PROVIDED DATA

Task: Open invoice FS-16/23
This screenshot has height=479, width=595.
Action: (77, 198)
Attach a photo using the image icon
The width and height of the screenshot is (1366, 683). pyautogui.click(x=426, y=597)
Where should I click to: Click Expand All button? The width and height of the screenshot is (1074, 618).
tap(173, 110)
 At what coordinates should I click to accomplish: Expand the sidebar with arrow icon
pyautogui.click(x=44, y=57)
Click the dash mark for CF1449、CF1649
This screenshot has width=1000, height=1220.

WHAT NEEDS TO BE DONE
Return what is listed above, exactly and completely.

WORKED SOLUTION
Task: Open invoice FS-16/23
This screenshot has height=479, width=595.
Action: (77, 198)
Attach a photo using the image icon
The width and height of the screenshot is (1366, 683). pyautogui.click(x=426, y=597)
Where should I click to: Click Expand All button? The width and height of the screenshot is (1074, 618).
tap(173, 110)
 At what coordinates should I click to accomplish: Expand the sidebar with arrow icon
pyautogui.click(x=44, y=57)
Click the dash mark for CF1449、CF1649
This screenshot has width=1000, height=1220.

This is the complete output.